Griswold responded in March, reporting that the Episcopal Church was
in a process of discernment, "testing the spirits" over issues such as
homosexuality. He invited the church leaders "to visit those parts of
our
church which cause you concern so that you may inquire and learn
directly
what has animated certain responses" to the Lambeth resolutions.

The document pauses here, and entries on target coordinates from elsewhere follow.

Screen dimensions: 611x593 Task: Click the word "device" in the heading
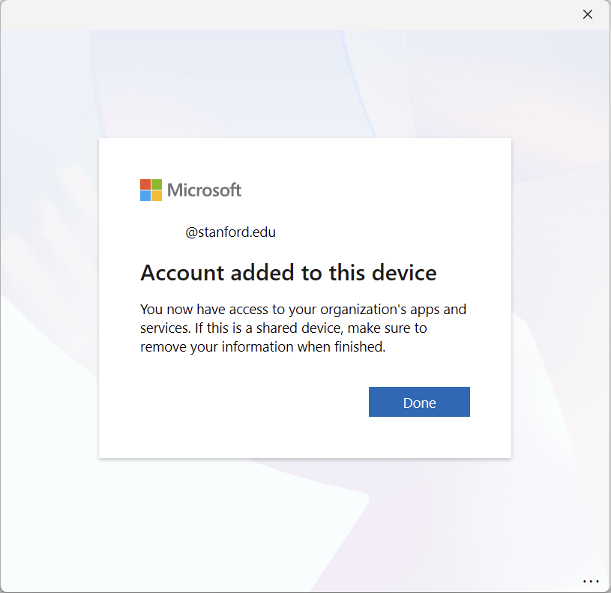click(x=403, y=273)
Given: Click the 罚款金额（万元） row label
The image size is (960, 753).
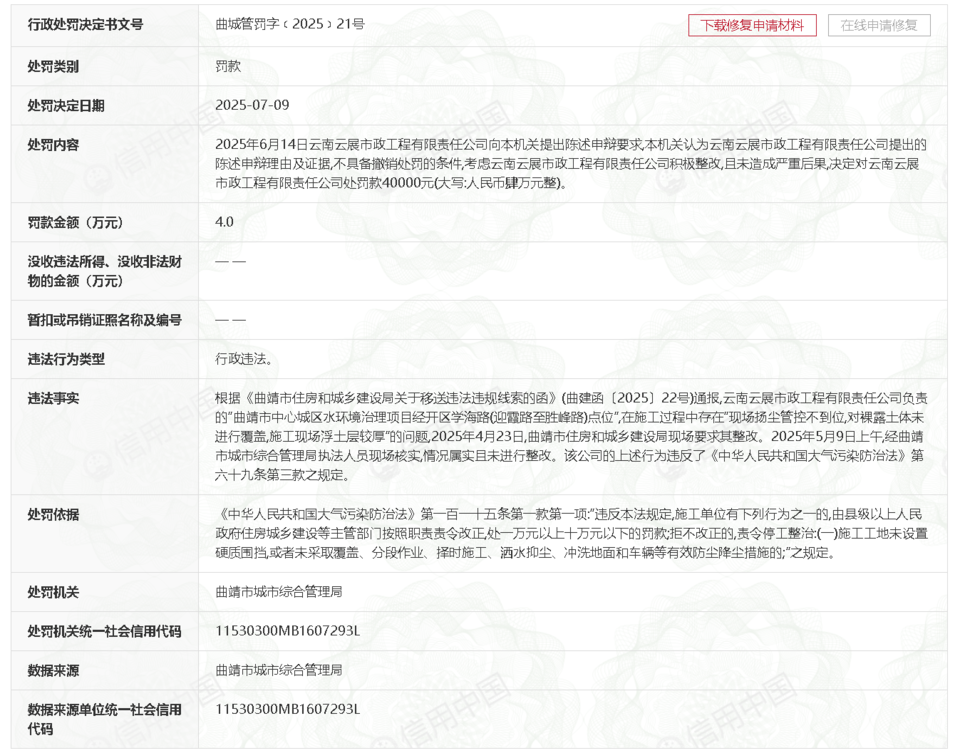Looking at the screenshot, I should [x=75, y=222].
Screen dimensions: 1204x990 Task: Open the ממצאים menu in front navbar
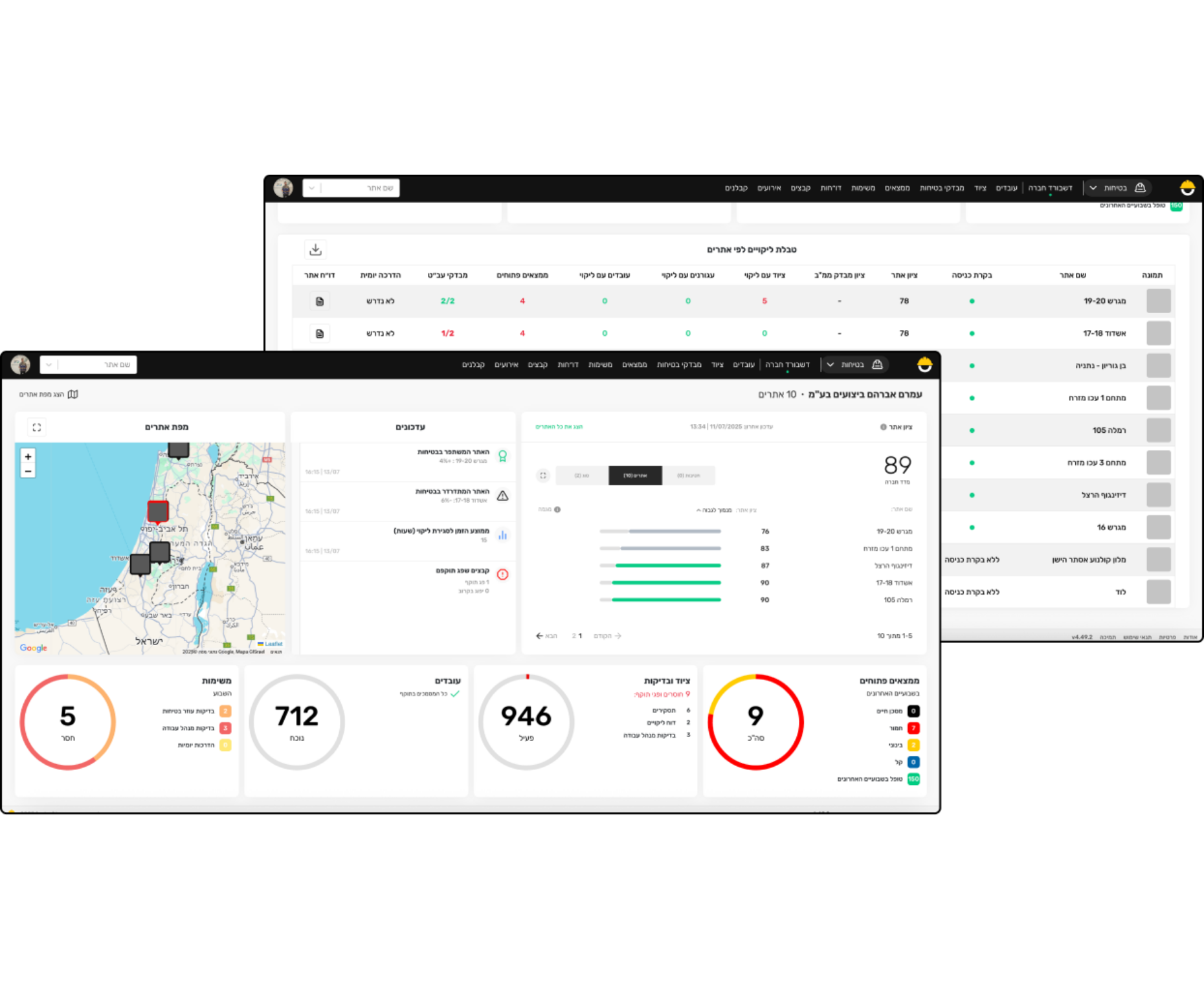click(634, 365)
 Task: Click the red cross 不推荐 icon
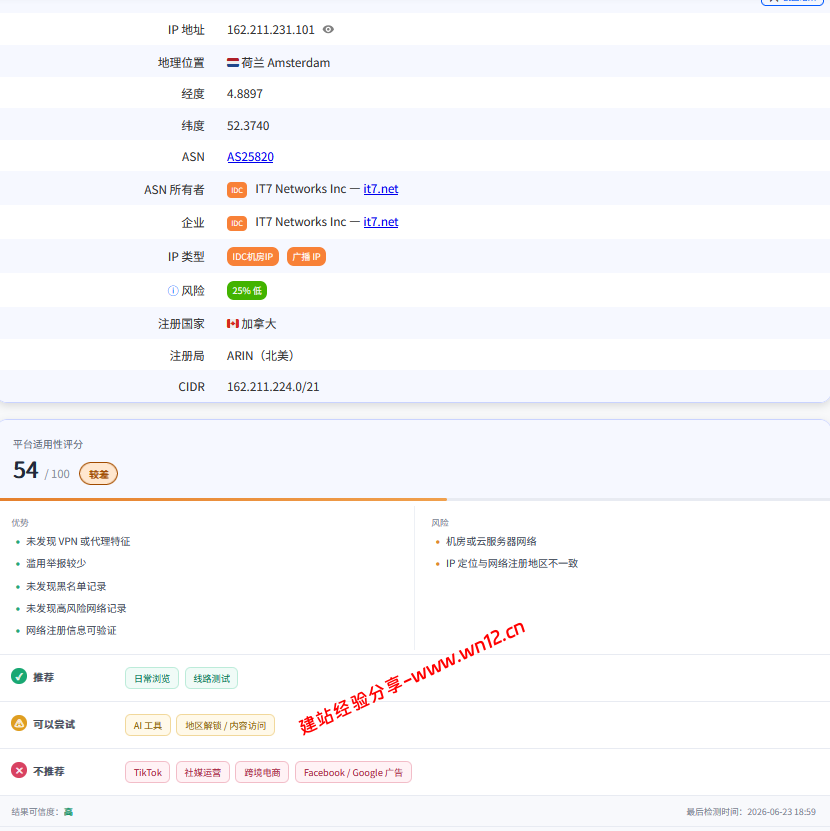pyautogui.click(x=19, y=770)
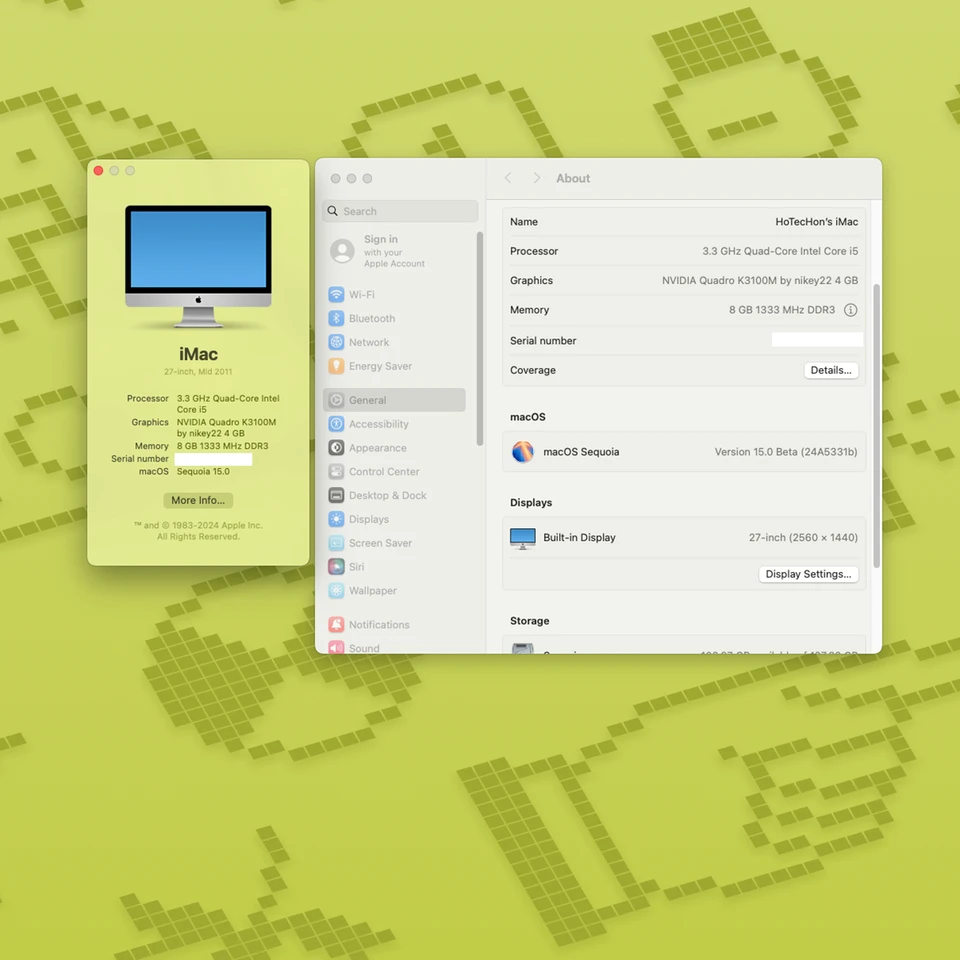This screenshot has width=960, height=960.
Task: Click the Coverage Details button
Action: (831, 370)
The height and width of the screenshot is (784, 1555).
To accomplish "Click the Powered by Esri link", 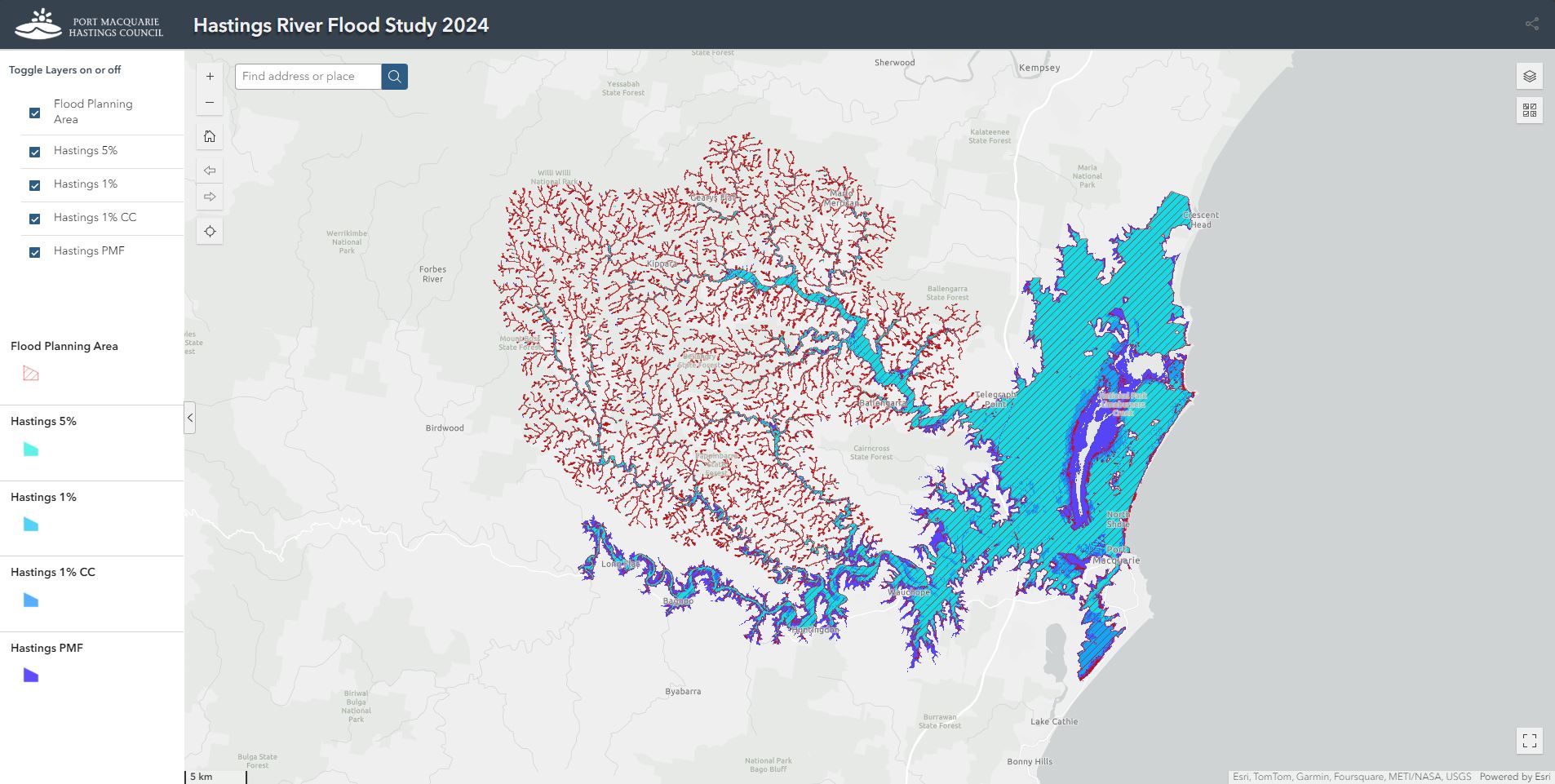I will click(1514, 777).
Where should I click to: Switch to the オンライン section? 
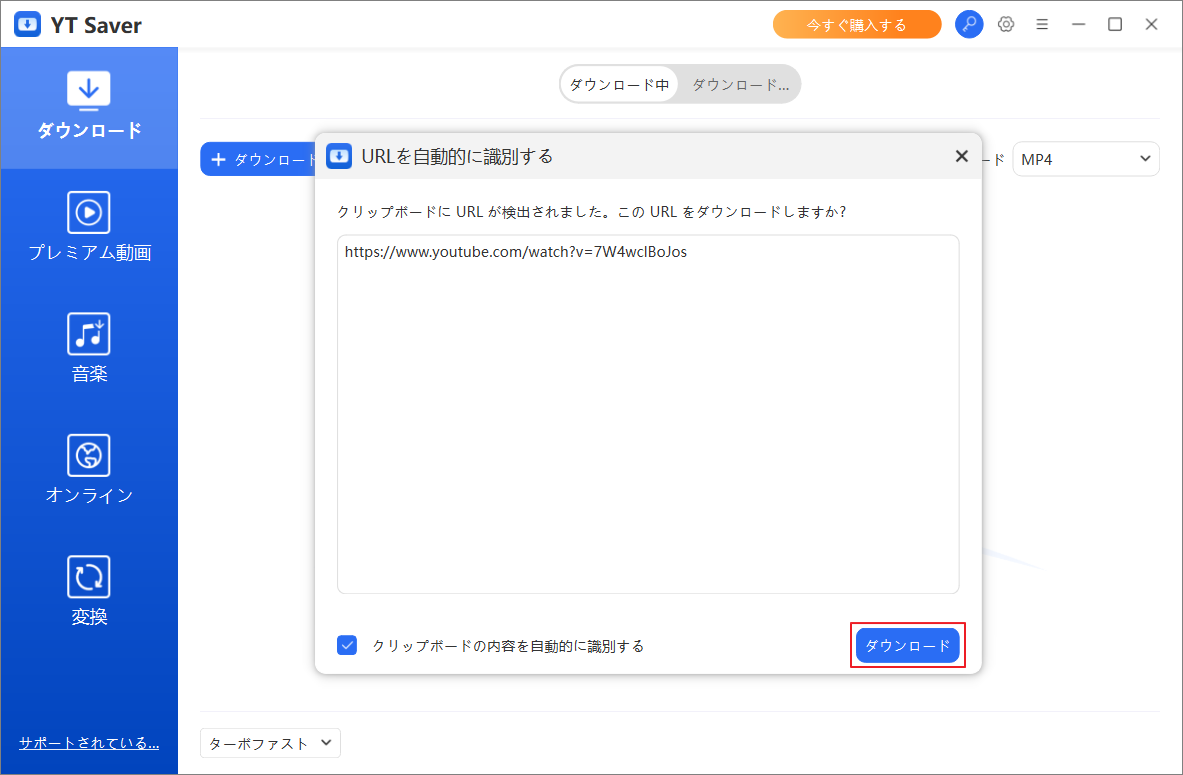(x=89, y=468)
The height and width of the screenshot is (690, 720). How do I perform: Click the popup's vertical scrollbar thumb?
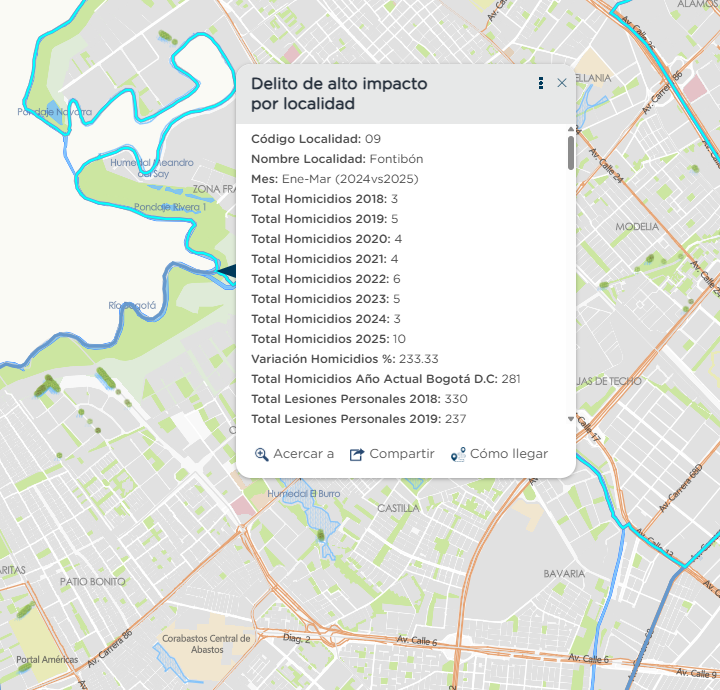tap(571, 152)
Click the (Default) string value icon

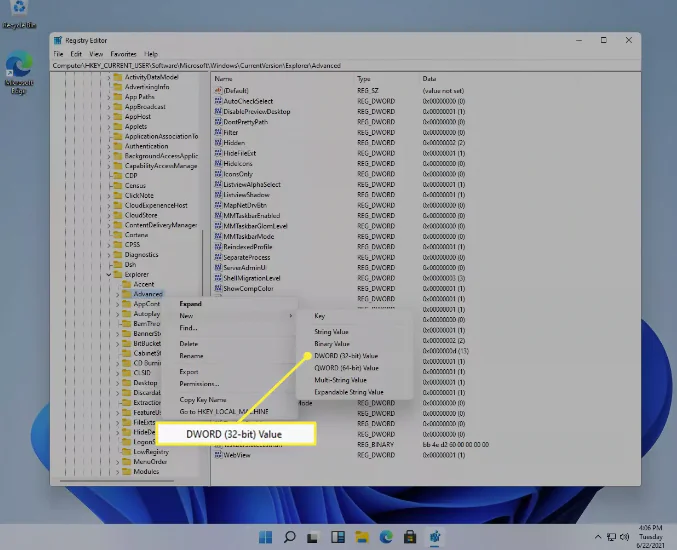tap(217, 91)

His
letter was signed by his Council of Advice, bishops representing the
nine
provinces of the church.
The church leaders said that they "greatly appreciate" the "courteous
tone" of the response from Griswold. "We seek to respond in the same
spirit for, where we speak of problems in ECUSA, we do so with an
awareness of our own particular difficulties and shortcomings."
Litany of concerns
After meeting with the representatives of the conservative alliance, the
primates and bishops listed a number of major concerns:
* Liturgical reform that includes use of liturgies to bless
same-sex
unions and an approach that "appears to abandon the Book of
Common
Prayer as the standard of doctrine for the church";
* "Legislation favoring or determined by the gay-lesbian agenda,"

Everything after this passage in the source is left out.